> What the task requires: Only lines that contain the word "Given" belong in the answer; copy them from the records below.
+++ Data for the task
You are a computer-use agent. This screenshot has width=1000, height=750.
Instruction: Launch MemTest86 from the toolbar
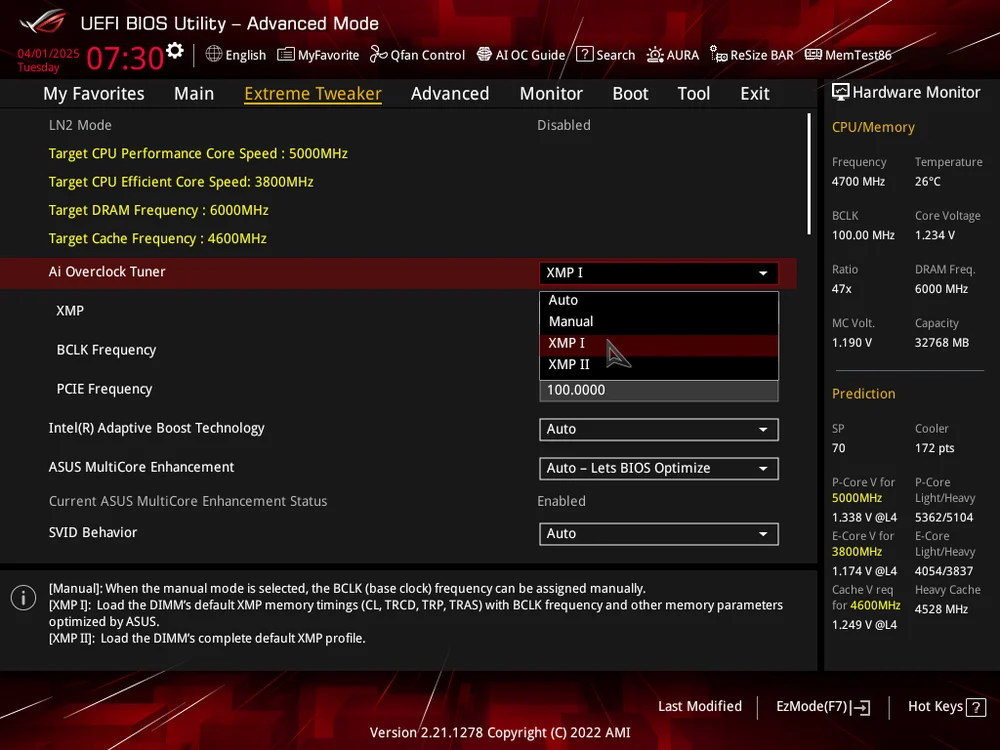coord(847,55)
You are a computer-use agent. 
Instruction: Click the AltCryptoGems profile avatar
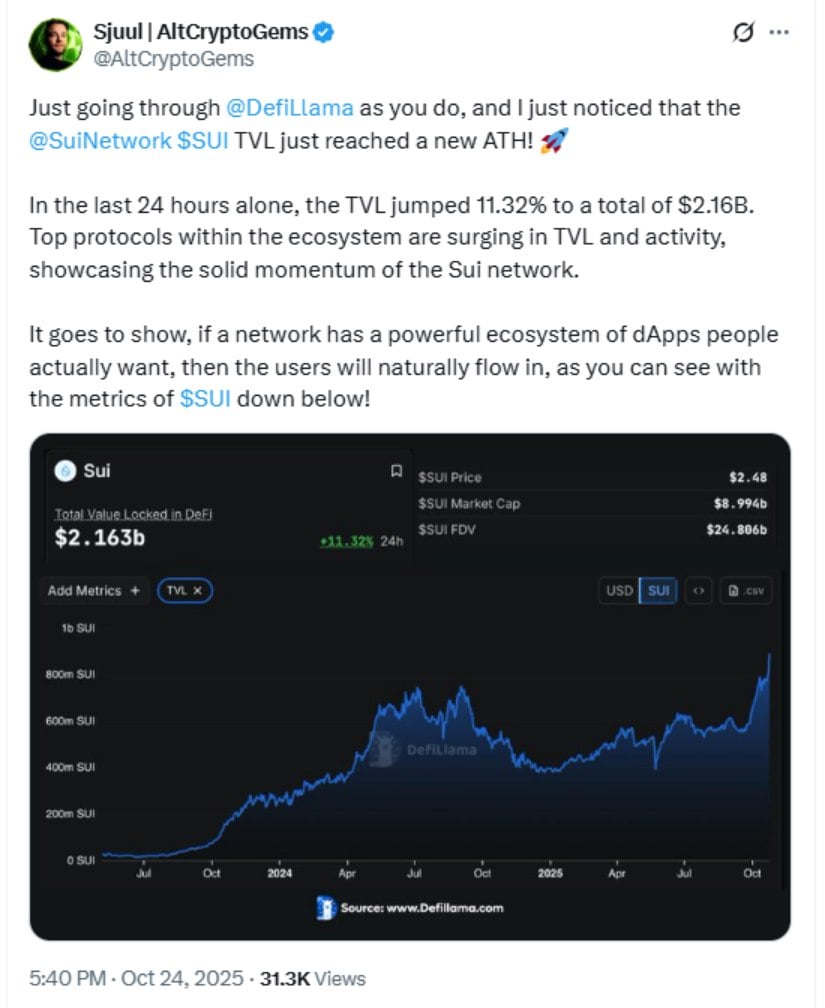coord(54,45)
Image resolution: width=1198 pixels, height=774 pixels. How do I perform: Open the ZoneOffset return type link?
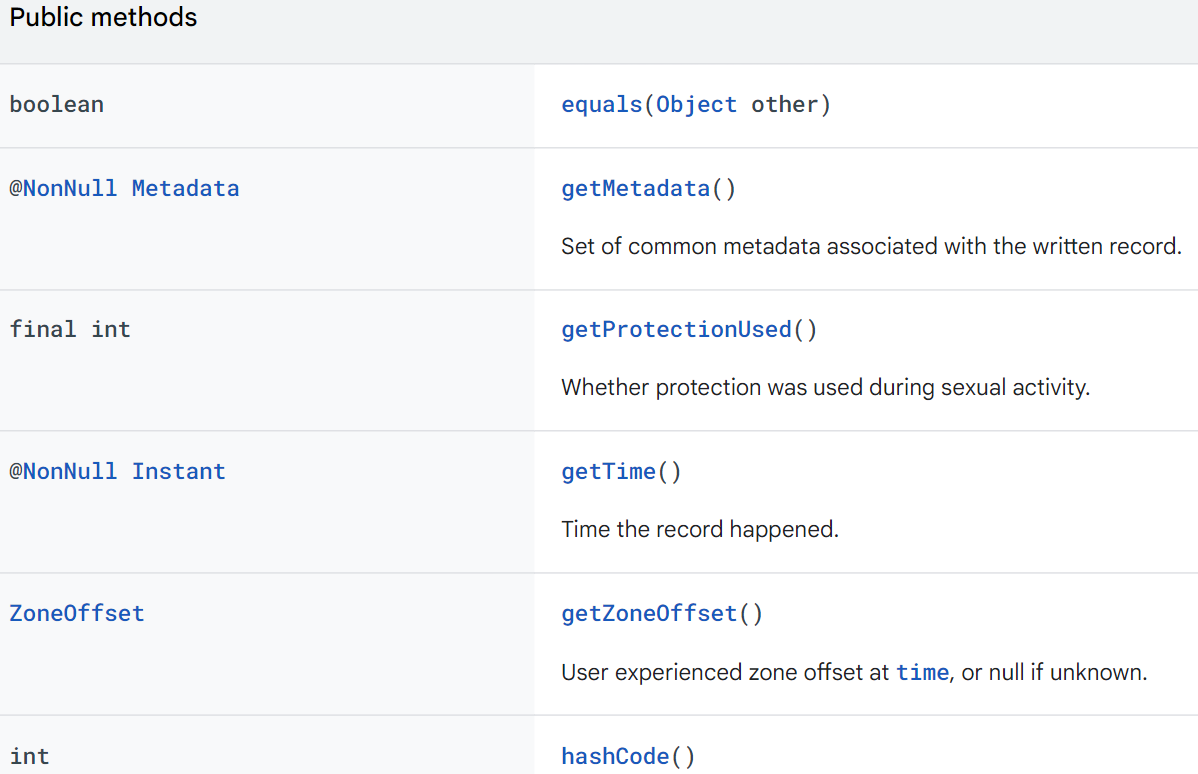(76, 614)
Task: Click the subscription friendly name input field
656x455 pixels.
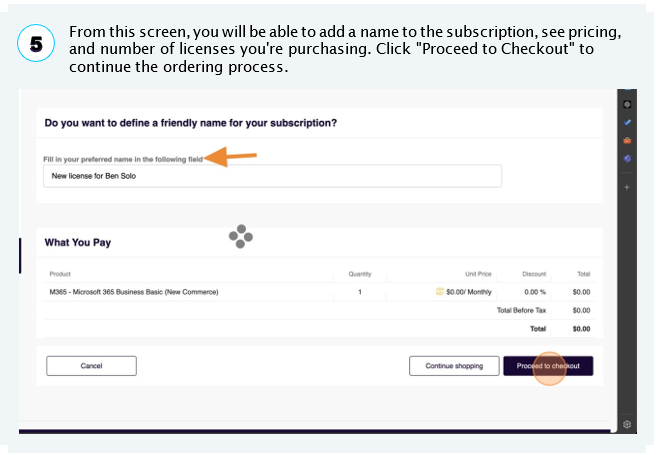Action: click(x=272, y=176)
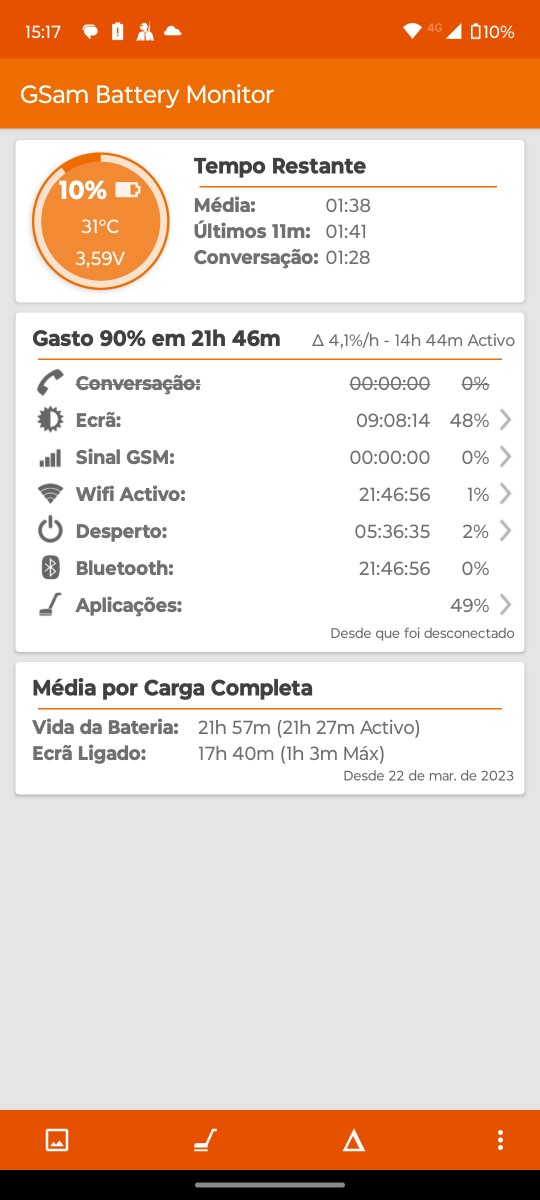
++++++
+++ Data for the task
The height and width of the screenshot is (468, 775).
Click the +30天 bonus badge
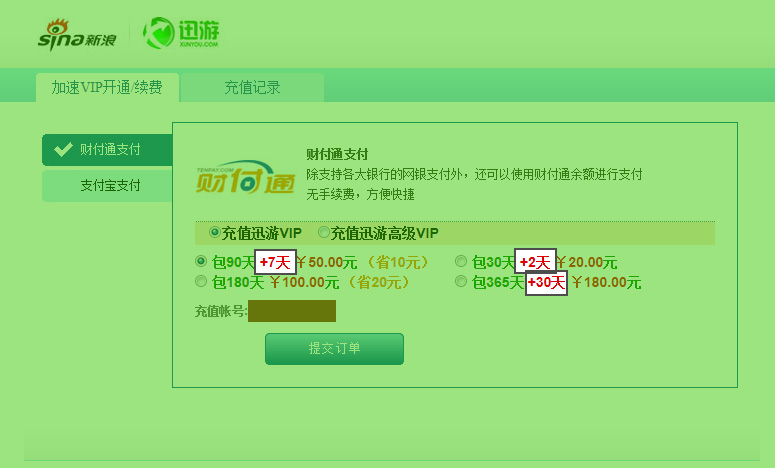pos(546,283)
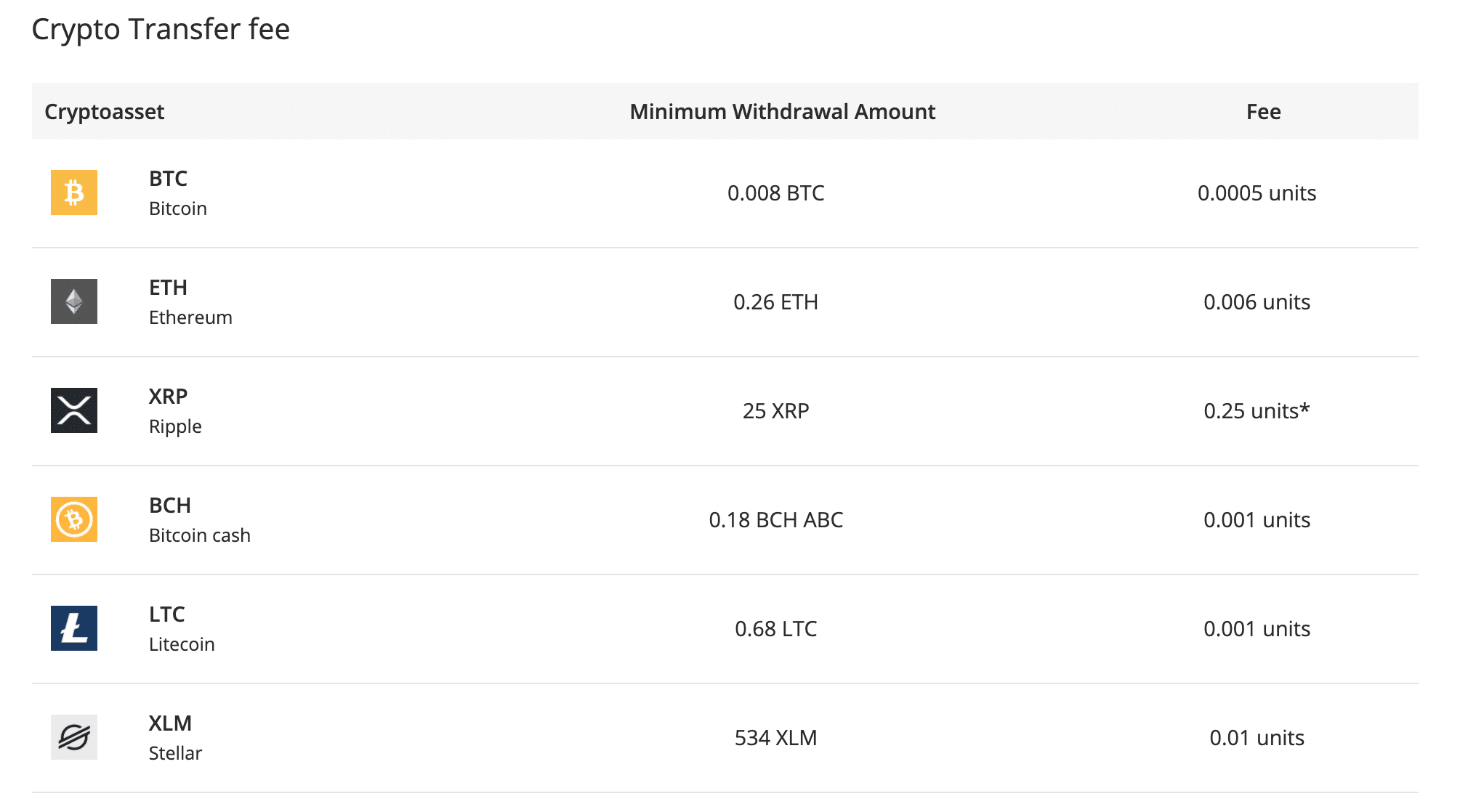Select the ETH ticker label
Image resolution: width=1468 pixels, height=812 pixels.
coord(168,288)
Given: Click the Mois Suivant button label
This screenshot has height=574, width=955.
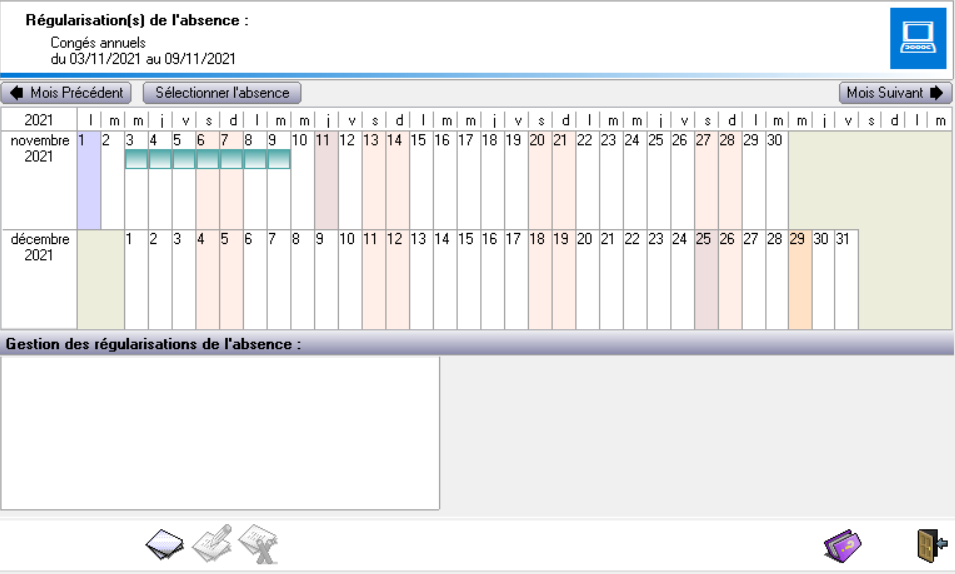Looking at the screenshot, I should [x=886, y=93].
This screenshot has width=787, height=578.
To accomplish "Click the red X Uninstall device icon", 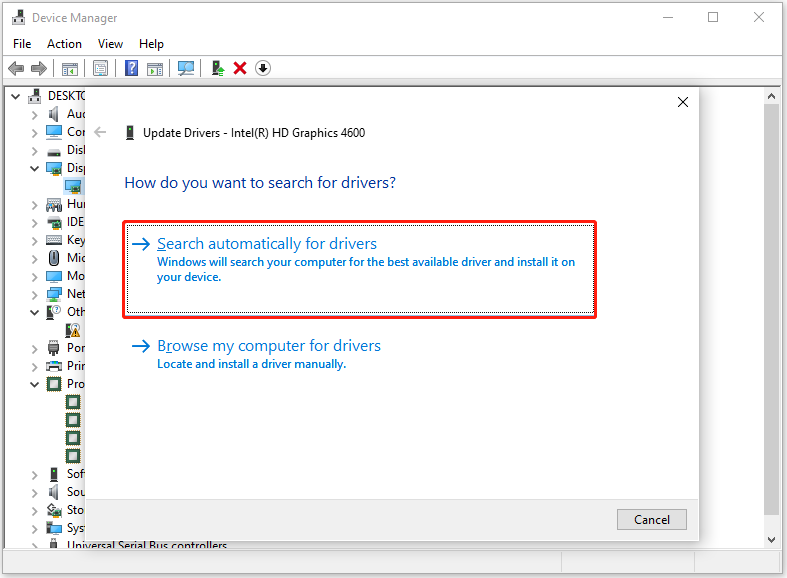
++++++
+++ Data for the task
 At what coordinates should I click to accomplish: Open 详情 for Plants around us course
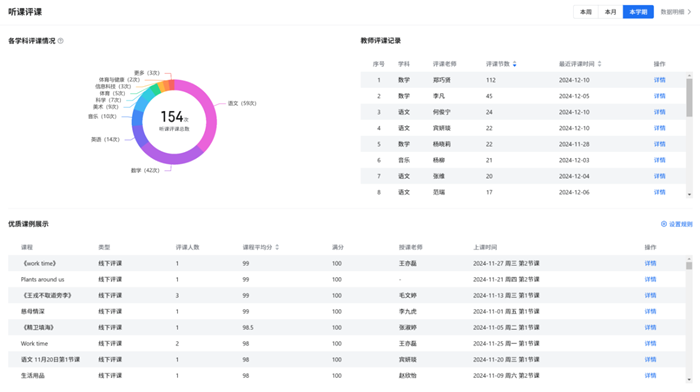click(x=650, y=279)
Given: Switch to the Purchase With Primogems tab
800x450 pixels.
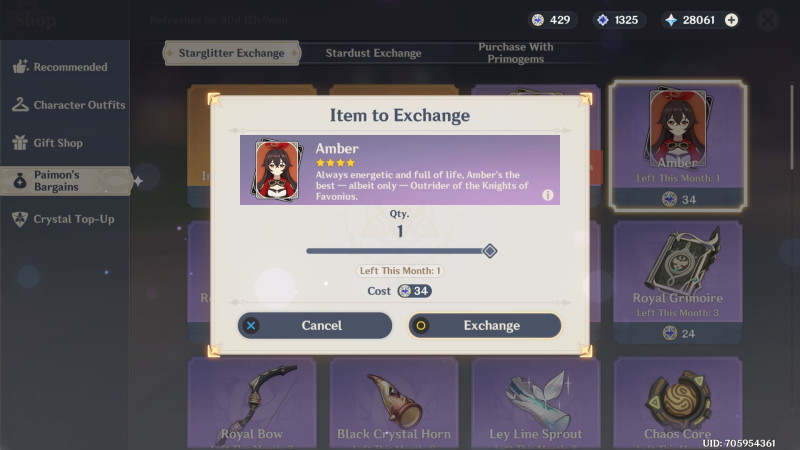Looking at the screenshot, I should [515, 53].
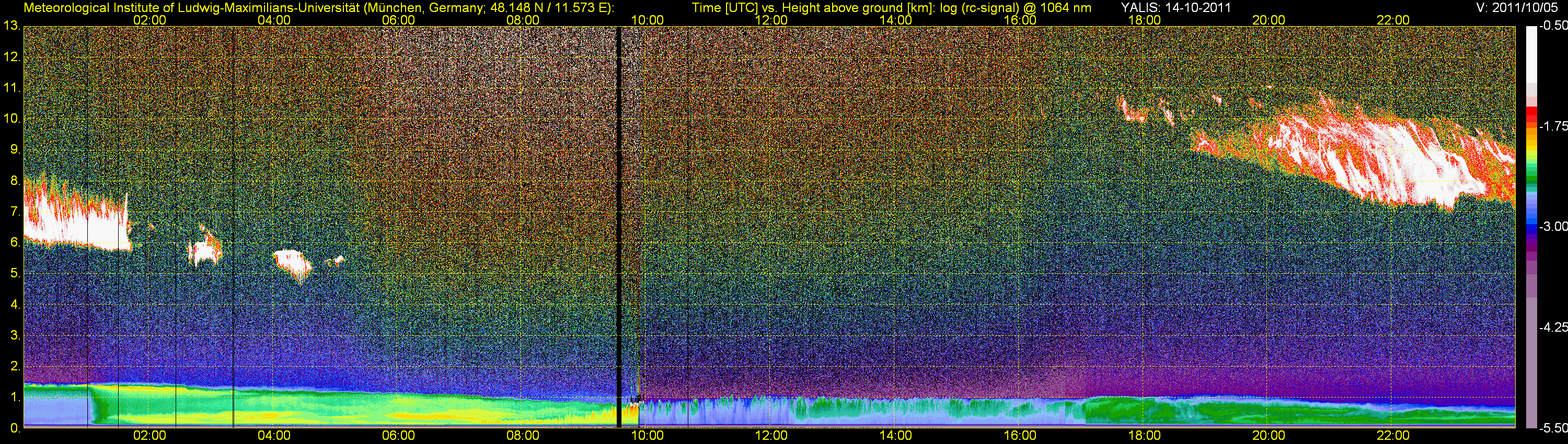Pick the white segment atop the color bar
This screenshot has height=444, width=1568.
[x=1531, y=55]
++++++
> Answer for this exercise:
Given: Click the Mois Suivant button label
Given: Switch to the Purchase With Primogems tab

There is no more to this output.